Voilà pourquoi le gouvernement va porter politiquement le débat sur les régimes de protection sociale, pourtant excédentaires. Ils veulent mettre à nouveau à contribution les travailleurs plutôt que la société dans son ensemble. Dans la France post-Covid, où une partie grandissante du pays va mal (pas tous certes), toucher aux arrêts de travail sans mesures alternatives de prévention pose de graves problèmes.
Les collectivités locales sont dans le viseur : Le rapport de la Cour des comptes commandé par Attal en mars 2024 est bourré d’omissions. Il fait porter aux collectivités une responsabilité dans le déficit alors même que c’est la trajectoire pluriannuelle des Finances publiques qui a été « bricolée ». Oui, en 2024, au mitan du mandat, les collectivités ont emprunté pour financer leurs investissements plus fortement qu’en 2023 et 2022. Il n’y a pas besoin d’être Madame Irma pour l’anticiper. Pourtant, c’est ce que n’a pas fait Bercy dans la loi de programmation des Finances publiques 2023-2027.
Aujourd’hui, ce rapport va servir de base pour mettre en place de nouveaux « contrats de partenariat » avec les collectivités a annoncé le Premier Ministre. Dit autrement, l’Etat est devenu schizophrène : en plein post-Covid, il demande d’un côté aux communes et départements d’emprunter pour financer les investissements nécessaires à la transition écologique et, en fonctionnement, d’augmenter les services (polices municipales, petite enfance, …). De l’autre côté, il leur reproche ces augmentations et va les pénaliser. Je l’ai dénoncé cette semaine.
Il est urgent d’engager les réformes de structure, pas uniquement pour discuter d’une nouvelle répartition des compétences entre collectivités (cf. rapport Woerth et Ravignon), ce qui n’aura que peu d’impacts sur nos finances publiques, mais pour s’attaquer aux doublons avec l’Etat. Bref, faire un choix : pays centralisé ou pays décentralisé ? Dans une France ayant besoin de faire vivre le dialogue, la décentralisation est évidente.
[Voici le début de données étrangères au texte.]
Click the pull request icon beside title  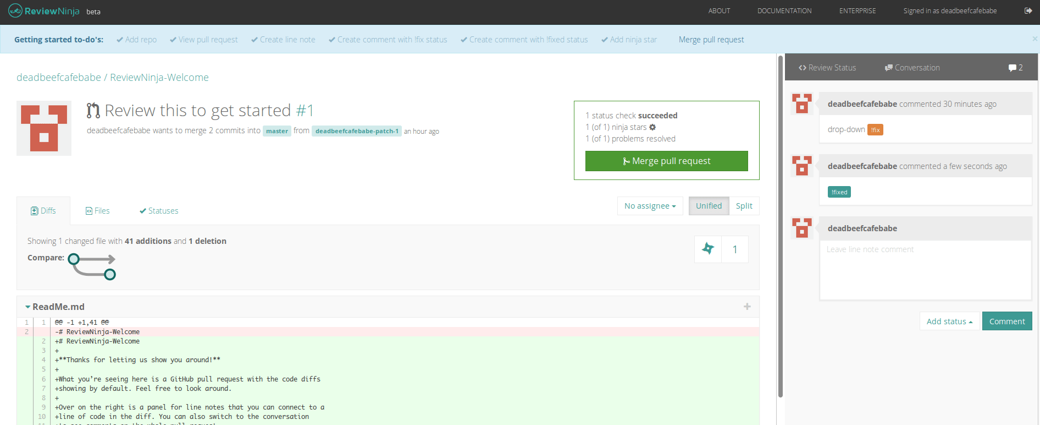click(x=93, y=111)
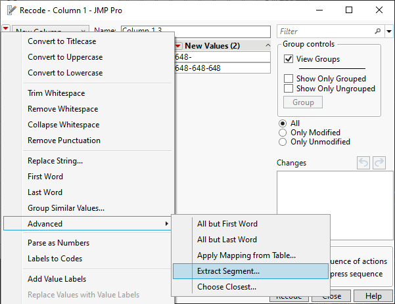
Task: Select the Only Modified radio button
Action: coord(283,133)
Des priorités claires pour le budget. Pour ma part, je vais aborder la séquence des PLF (Budget de l’Etat) et PLFSS (Budget de la Protection sociale) avec 3 orientations fortes.
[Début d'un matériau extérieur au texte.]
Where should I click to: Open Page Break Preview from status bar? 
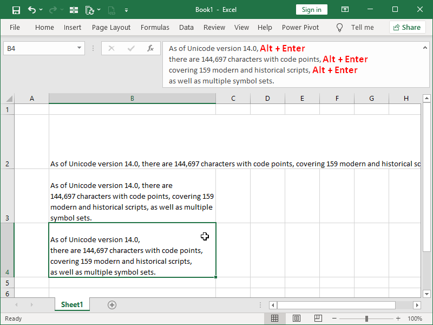pos(318,318)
1/ Rationaliser notre système fiscal. Plus personne n’y comprend rien, qu’il s’agisse des niches comme de l’infrastructure des finances locales. Cette rationalisation d’une plus grande justice fiscale. Les baisses d’impôt financées par la dette et par les seuls travailleurs ont bénéficié principalement au tiers le plus aisé de la population. Il faut plus d’équité.
2/ Soutenir le logement et les budgets pour la transition écologique: Ma Prime Rénov’, Fonds vert, PIA, renforcement des fonds des partenaires sociaux. A ce titre, je soutiens les annonces de Michel Barnier quant à une extension du Prêt à Taux Zéro, ce qui correspond à l’une des propositions que j’ai remises dans ma contribution à la mission « Financement du ZAN » du Sénat.
3/ Consolider tous les dispositifs de formation. L’école, l’université, la formation professionnelle sont indispensables à la fois pour « éveiller les citoyens » dans un monde en manque de repères, mais aussi pour innover, soutenir notre économie, construire du progrès pour demain.
Du fait de la composition du gouvernement, les débats budgétaires au Sénat auront cette année une place tout à fait singulière et renforcée. S’il est probable que le 49-3 soit déclenché à l’Assemblée Nationale, comment Michel Barnier pourrait-il balayer d’un revers de la main la copie que rendra le Sénat (comme E. Borne et E. Macron l’avaient fait l’an passé) ? C’est inconcevable. Les débats iront à leur terme.
Voilà pourquoi je me tiens à votre disposition pour que soit signalé ici un problème sur la maquette budgétaire développée par Bercy, là pour combattre une disposition, ou encore pour faire remonter une proposition. Parce qu’au-delà des grands enjeux financiers, il y aura également tout ce qui fait le quotidien. C’est aussi cela un budget.